• **What needs to be done**: After locating the line that contains "Where should I click to: Toggle" in the records below, write out exactly that line and each line after it through the one that contains "Select the size", and nothing else.

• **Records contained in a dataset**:

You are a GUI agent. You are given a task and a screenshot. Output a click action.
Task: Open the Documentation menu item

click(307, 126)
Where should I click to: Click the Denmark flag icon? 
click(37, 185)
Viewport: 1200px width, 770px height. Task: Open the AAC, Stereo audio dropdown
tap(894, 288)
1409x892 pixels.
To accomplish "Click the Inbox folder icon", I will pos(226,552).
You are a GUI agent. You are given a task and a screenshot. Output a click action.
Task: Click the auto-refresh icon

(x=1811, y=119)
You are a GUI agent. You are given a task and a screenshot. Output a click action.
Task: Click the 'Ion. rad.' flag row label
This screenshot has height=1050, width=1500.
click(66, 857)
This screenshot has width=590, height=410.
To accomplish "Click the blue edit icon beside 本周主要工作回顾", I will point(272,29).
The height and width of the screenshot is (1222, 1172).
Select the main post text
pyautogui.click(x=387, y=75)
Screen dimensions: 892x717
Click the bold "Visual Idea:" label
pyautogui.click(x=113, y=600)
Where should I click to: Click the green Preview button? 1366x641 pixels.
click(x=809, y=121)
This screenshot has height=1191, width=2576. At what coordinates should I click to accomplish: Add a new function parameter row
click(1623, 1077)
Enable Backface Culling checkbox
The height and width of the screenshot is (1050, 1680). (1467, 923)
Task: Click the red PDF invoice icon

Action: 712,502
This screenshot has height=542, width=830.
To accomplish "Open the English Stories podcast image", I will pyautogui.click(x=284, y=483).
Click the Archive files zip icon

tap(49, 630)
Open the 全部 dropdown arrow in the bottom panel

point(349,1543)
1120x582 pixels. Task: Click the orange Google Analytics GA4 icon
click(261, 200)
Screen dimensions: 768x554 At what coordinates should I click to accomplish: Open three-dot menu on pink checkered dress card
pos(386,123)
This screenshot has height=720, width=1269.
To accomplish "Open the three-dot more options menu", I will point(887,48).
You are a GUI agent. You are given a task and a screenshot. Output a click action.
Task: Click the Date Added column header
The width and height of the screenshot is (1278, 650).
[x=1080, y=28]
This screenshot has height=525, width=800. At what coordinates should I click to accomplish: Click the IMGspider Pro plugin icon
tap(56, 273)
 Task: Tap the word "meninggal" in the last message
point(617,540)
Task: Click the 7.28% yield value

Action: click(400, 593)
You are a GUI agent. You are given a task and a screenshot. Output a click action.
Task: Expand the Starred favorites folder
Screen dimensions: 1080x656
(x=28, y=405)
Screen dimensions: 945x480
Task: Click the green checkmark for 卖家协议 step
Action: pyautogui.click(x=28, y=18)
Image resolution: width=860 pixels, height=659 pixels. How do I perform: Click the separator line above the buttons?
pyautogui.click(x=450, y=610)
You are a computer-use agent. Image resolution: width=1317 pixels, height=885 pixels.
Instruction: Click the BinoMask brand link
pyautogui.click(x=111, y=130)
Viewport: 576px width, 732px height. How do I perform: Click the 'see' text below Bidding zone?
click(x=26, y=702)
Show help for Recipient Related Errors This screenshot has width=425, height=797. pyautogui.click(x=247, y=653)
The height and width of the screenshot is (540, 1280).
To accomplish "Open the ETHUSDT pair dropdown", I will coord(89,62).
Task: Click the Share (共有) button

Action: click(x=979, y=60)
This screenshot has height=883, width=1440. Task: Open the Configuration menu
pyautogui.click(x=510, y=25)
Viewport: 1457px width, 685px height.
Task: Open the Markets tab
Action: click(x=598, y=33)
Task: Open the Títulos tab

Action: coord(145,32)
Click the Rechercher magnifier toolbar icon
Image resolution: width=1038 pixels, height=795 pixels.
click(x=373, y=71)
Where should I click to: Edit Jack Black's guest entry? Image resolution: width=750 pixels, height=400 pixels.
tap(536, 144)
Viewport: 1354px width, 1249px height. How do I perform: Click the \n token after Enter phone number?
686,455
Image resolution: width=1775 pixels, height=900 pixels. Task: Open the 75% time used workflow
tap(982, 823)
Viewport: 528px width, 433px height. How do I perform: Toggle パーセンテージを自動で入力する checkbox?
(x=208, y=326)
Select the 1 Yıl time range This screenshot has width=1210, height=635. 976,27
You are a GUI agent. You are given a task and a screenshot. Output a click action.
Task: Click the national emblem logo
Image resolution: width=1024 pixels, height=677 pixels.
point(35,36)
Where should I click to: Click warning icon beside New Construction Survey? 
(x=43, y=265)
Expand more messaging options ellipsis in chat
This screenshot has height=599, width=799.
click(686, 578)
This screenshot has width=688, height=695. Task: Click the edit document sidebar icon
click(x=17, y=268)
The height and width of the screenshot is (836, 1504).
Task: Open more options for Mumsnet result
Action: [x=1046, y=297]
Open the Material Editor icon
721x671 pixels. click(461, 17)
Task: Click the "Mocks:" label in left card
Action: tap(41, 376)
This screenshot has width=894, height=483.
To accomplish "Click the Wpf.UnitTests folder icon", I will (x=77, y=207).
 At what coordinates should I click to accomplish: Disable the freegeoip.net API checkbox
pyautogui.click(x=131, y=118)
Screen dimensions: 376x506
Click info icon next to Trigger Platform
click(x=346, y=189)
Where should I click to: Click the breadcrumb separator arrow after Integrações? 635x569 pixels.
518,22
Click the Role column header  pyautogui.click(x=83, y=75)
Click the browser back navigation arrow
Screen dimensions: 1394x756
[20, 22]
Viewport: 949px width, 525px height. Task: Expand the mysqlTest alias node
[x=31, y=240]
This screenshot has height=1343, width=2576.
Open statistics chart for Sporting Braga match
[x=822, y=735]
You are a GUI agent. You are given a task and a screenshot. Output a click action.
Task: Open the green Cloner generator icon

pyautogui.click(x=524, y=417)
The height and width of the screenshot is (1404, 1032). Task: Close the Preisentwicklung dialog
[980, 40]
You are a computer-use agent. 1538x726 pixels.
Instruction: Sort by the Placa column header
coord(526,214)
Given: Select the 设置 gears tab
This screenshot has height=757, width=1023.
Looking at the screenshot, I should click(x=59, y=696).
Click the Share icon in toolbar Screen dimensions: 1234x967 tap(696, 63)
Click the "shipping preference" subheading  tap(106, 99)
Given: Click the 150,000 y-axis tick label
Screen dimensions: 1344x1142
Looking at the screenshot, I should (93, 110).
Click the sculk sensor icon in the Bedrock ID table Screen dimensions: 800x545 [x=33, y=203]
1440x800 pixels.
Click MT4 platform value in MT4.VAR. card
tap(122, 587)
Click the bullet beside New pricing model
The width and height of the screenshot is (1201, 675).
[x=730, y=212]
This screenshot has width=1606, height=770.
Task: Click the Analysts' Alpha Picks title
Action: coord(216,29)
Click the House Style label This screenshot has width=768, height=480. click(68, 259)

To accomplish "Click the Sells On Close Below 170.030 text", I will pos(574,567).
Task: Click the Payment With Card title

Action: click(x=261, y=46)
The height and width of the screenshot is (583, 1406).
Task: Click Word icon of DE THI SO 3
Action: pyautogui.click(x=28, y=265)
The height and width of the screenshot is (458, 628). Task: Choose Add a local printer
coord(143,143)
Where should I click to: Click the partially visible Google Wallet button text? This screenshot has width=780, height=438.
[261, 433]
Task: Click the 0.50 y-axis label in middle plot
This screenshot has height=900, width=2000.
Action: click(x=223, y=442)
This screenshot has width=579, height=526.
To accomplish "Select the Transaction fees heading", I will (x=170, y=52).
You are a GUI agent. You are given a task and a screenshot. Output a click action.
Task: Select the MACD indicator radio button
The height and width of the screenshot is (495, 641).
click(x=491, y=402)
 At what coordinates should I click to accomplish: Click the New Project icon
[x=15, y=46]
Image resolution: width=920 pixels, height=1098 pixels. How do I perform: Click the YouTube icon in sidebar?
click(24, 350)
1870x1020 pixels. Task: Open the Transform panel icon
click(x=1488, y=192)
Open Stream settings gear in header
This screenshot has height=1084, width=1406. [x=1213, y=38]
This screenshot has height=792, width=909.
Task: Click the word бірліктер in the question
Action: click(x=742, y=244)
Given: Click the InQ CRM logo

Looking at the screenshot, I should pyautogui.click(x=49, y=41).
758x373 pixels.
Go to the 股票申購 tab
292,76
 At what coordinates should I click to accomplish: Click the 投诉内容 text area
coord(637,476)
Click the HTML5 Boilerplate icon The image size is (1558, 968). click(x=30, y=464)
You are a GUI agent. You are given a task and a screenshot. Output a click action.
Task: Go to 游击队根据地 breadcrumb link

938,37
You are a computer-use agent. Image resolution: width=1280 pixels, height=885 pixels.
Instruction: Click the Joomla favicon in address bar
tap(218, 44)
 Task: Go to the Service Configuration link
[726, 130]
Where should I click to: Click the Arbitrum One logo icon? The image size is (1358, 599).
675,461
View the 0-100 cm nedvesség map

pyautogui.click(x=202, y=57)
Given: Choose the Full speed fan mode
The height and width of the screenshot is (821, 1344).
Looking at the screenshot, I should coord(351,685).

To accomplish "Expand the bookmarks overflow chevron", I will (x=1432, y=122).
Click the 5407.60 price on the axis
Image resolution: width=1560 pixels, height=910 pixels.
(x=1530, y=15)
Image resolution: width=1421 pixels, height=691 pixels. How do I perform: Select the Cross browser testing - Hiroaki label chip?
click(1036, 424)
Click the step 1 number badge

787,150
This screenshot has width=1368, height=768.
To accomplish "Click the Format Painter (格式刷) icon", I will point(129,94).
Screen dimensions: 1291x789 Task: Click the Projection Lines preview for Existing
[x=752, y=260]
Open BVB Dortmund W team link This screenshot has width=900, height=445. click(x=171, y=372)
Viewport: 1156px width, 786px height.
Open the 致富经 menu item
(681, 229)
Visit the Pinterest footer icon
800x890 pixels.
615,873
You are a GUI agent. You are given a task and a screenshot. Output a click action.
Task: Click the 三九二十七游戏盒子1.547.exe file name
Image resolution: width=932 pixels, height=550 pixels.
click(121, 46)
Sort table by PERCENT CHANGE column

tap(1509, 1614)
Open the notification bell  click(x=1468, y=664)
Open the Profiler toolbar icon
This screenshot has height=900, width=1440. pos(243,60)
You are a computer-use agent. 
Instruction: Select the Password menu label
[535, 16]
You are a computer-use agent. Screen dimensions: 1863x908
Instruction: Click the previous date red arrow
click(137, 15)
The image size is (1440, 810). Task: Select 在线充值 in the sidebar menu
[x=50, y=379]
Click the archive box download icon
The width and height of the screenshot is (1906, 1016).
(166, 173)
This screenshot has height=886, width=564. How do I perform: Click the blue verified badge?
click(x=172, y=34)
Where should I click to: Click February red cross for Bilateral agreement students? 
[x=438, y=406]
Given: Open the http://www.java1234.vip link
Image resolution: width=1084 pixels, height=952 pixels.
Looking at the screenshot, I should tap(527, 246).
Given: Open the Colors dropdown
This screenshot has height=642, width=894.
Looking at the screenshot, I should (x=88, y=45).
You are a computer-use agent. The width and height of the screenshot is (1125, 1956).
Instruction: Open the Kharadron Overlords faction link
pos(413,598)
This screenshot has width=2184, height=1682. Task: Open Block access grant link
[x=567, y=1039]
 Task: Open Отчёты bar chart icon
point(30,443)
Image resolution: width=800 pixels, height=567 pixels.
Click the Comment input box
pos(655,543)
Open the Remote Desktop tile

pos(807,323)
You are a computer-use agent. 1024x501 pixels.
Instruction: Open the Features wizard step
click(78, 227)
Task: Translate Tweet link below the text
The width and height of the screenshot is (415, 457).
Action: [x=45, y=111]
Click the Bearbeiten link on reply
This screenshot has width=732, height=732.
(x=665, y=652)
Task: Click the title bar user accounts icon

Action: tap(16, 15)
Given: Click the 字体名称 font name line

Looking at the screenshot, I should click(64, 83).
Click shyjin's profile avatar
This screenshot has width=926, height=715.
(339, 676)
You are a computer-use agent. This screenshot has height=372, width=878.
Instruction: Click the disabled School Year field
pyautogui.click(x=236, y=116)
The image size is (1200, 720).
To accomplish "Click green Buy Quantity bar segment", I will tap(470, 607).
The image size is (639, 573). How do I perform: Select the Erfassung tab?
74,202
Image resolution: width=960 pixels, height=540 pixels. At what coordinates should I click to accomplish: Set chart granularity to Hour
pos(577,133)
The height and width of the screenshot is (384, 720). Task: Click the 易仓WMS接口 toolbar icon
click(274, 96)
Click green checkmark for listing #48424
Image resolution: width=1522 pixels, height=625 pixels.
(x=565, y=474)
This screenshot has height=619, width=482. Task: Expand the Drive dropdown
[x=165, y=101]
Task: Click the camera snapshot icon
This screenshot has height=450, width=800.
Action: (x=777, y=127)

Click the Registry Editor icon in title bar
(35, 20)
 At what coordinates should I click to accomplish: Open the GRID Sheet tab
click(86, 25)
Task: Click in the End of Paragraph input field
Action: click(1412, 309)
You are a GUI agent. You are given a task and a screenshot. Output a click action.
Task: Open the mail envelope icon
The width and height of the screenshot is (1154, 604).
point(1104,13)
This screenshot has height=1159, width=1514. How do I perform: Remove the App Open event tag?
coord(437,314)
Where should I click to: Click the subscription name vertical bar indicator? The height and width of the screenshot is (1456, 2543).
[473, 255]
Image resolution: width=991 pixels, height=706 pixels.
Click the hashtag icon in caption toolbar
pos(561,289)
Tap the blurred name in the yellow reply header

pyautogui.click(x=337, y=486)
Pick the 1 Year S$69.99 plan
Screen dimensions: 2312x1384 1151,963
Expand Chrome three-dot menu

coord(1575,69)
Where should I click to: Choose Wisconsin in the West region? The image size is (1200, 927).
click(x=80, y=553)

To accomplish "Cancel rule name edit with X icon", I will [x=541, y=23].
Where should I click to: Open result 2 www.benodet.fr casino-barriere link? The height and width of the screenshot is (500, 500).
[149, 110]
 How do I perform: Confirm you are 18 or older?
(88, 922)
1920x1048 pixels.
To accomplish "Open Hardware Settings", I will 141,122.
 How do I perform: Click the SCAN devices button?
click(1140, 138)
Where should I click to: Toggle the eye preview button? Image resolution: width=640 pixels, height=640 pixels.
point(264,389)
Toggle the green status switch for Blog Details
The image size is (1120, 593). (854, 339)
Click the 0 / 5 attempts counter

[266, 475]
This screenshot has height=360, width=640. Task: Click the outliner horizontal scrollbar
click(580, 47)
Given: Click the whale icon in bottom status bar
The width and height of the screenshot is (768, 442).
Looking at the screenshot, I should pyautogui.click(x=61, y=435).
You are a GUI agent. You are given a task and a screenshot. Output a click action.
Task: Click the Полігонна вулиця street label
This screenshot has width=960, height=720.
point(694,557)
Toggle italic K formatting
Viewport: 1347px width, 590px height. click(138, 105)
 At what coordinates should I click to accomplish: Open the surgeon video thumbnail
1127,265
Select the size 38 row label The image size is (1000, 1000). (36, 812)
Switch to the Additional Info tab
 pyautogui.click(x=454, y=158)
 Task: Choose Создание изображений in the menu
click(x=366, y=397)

• **Reply**:
Where should I click to: Toggle the eye preview button? Image resolution: width=640 pixels, height=640 pixels.
point(264,389)
Toggle the green status switch for Blog Details
The image size is (1120, 593). (854, 339)
Click the 0 / 5 attempts counter

[266, 475]
This screenshot has height=360, width=640. Task: Click the outliner horizontal scrollbar
click(580, 47)
Given: Click the whale icon in bottom status bar
The width and height of the screenshot is (768, 442).
Looking at the screenshot, I should pyautogui.click(x=61, y=435).
You are a GUI agent. You are given a task and a screenshot. Output a click action.
Task: Click the Полігонна вулиця street label
This screenshot has width=960, height=720.
point(694,557)
Toggle italic K formatting
Viewport: 1347px width, 590px height. click(138, 105)
 At what coordinates should I click to accomplish: Open the surgeon video thumbnail
1127,265
Select the size 38 row label The image size is (1000, 1000). (36, 812)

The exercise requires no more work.